Following the 2016 presidential election, membership surged with momentum from the one-two punch of Sanders’ populist campaign themes lighting a fire under a new generation of young Americans, followed by the backlash to the election of Donald Trump.

From 2015 to 2016, national ranks soared from 6,200 to 11,000, then more than doubled the next year before peaking at 95,000 in 2021, according to an internal report. But after that, membership tapered off and now lands around 78,000.

Marco Rossi, who has analyzed Chicago City Council voting patterns for the University of Illinois at Chicago, said the falloff isn’t shocking given the organization’s growing pains. As a member of DSA himself, Rossi said the organization is still reckoning with the same sort of quandaries it had the day it censured Vasquez.

“There always is a tension within an organization between candidates and activists,” Rossi said. “The organization is grappling with that tension now … of how do we manage now that we have some electoral successes? How do we manage this very unique organization?”

Sitting on a bench in the Ainslie Arts Plaza in Lincoln Square on a late summer afternoon, Vasquez recalled how the area was once a dilapidated eyesore. But his first year in office, he said he convinced owners of the McDonald’s behind him to get on board with what he billed as a “public takeover” of the land abutting North Lincoln Avenue for pedestrians.

Now he could see the fruits of his labor: a splashy, abstract mural sprawled on the ground, underneath crisscrossing strings of globe lights. A trio of girls laughed nearby as they pushed a shopping cart. Vasquez thought of his own youth as the rapper “Optimus Prime,” who would be regularly kicked out of Grant Park while performing.

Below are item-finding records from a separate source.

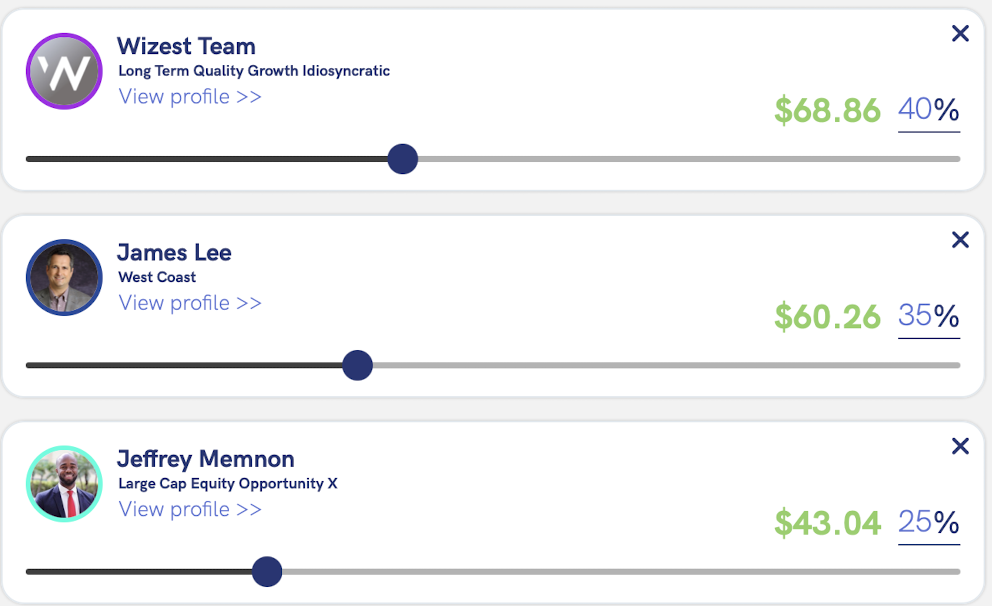Click Jeffrey Memnon's profile photo
992x606 pixels.
click(64, 484)
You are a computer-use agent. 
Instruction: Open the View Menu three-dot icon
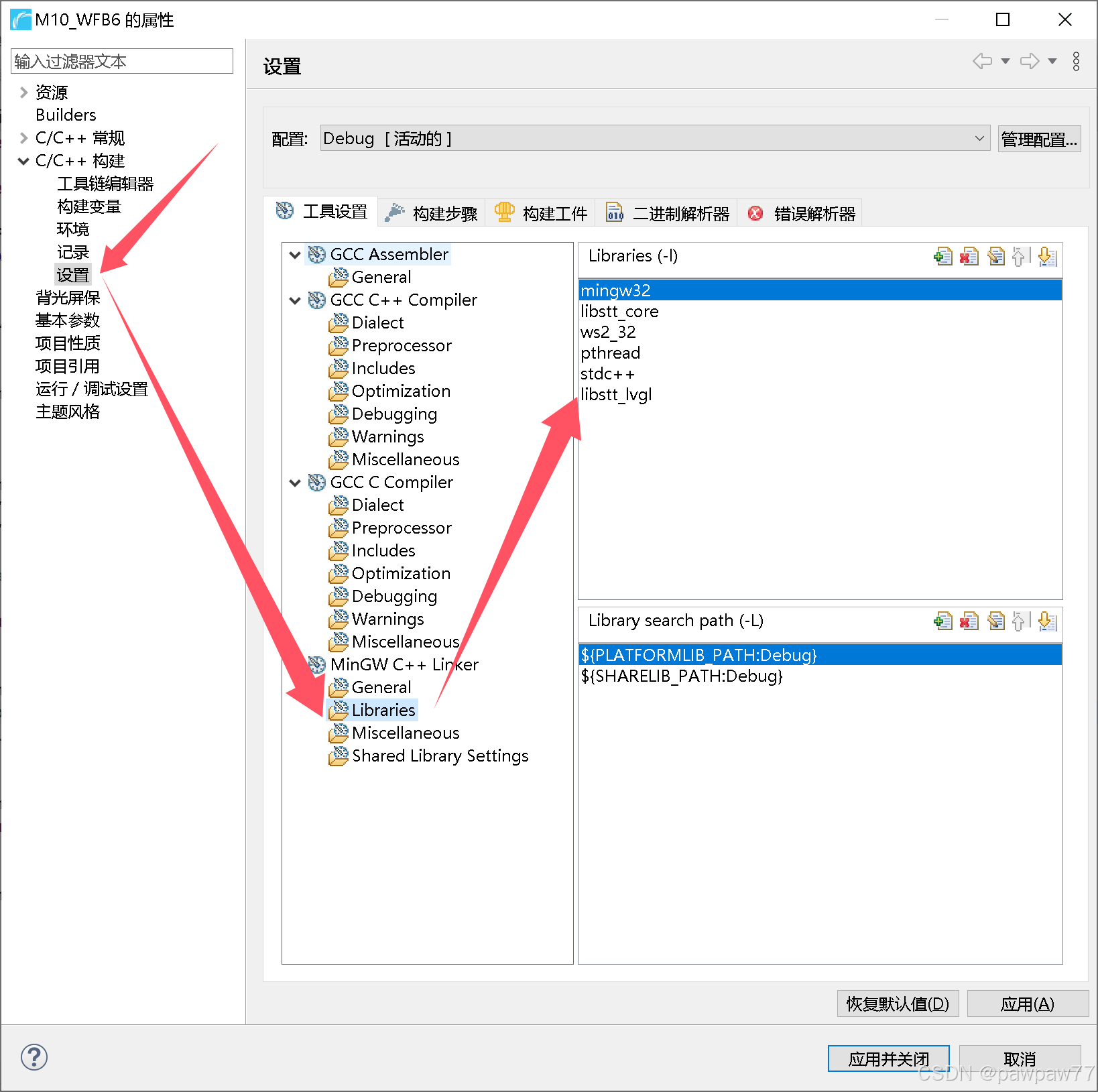click(x=1076, y=62)

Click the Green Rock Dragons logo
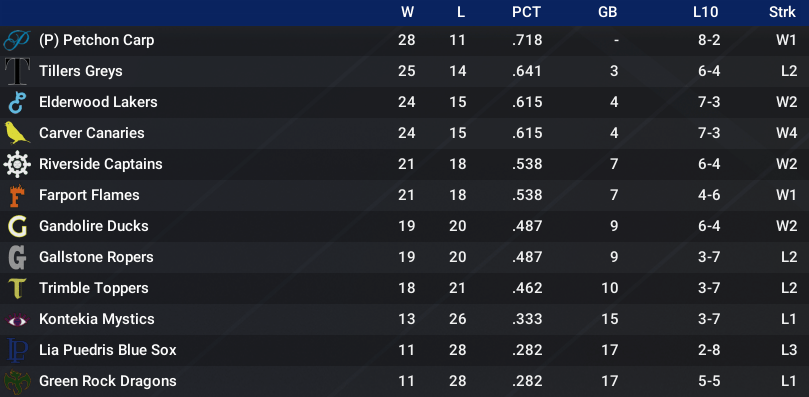click(x=17, y=382)
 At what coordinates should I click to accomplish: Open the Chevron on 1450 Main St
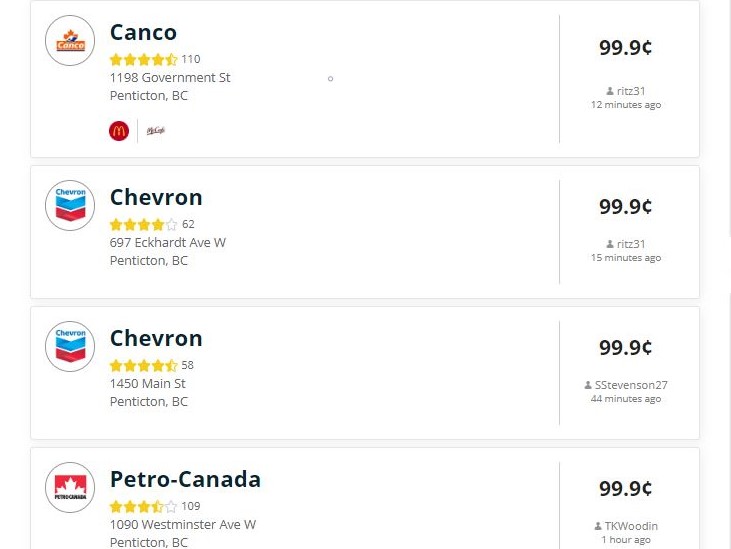coord(156,338)
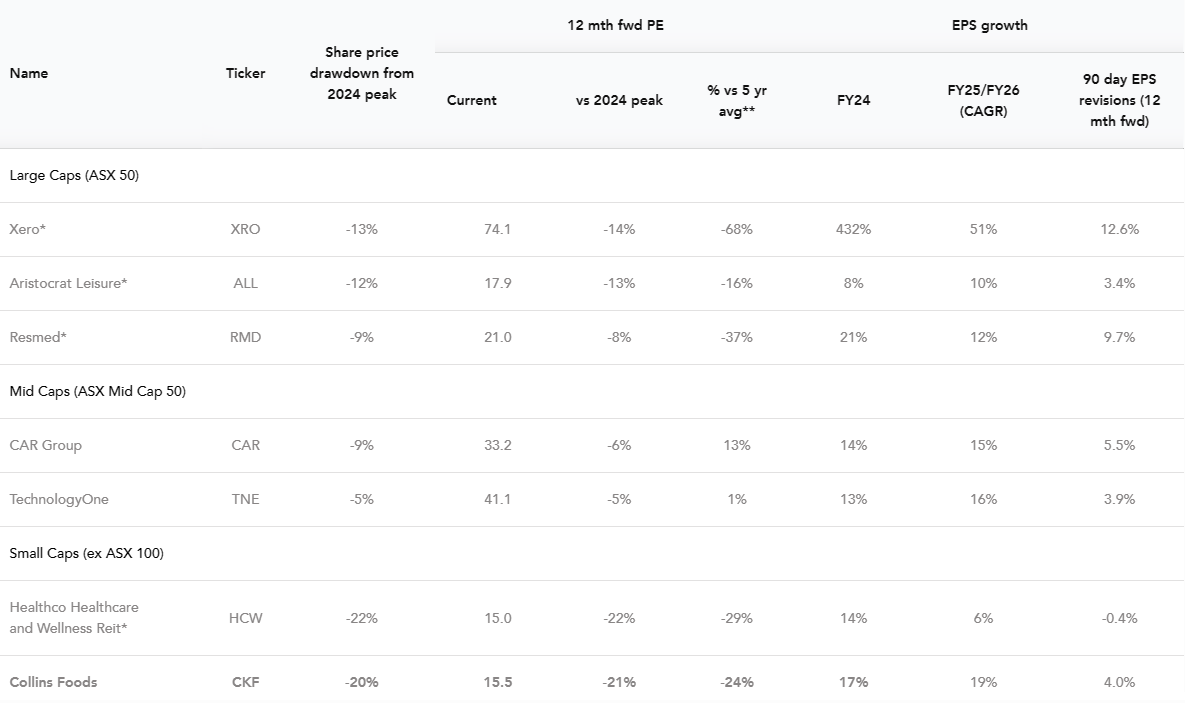Viewport: 1185px width, 703px height.
Task: Click the CKF ticker cell
Action: (x=245, y=682)
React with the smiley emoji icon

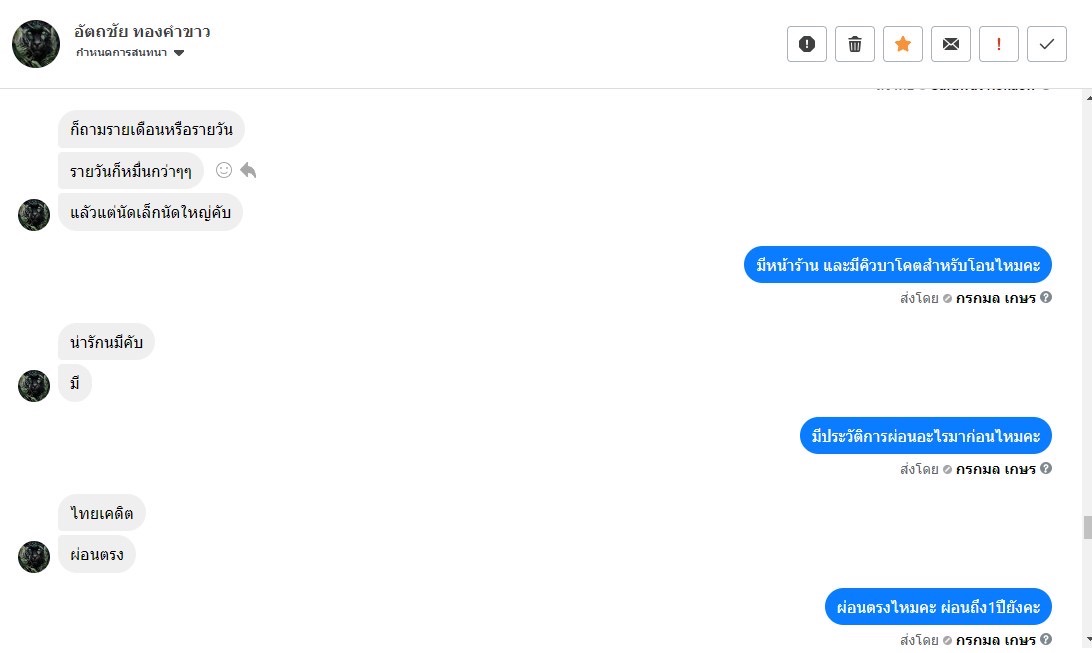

Creating a new public arts space is a socialist undertaking, Vasquez said. But he also highlighted the truism that being a Chicago alderman is more about pointing to accomplishments within the ward than it is about political ideology.

“People were like, ‘OK, we know we elected this socialist guy or whatever. We hope he knows how to do the job,’” Vasquez said. “My political leaning is a little more to the left of a lot of our neighbors, but I know that … by creating that kind of fabric in your community, you’re getting those thoughts out there.”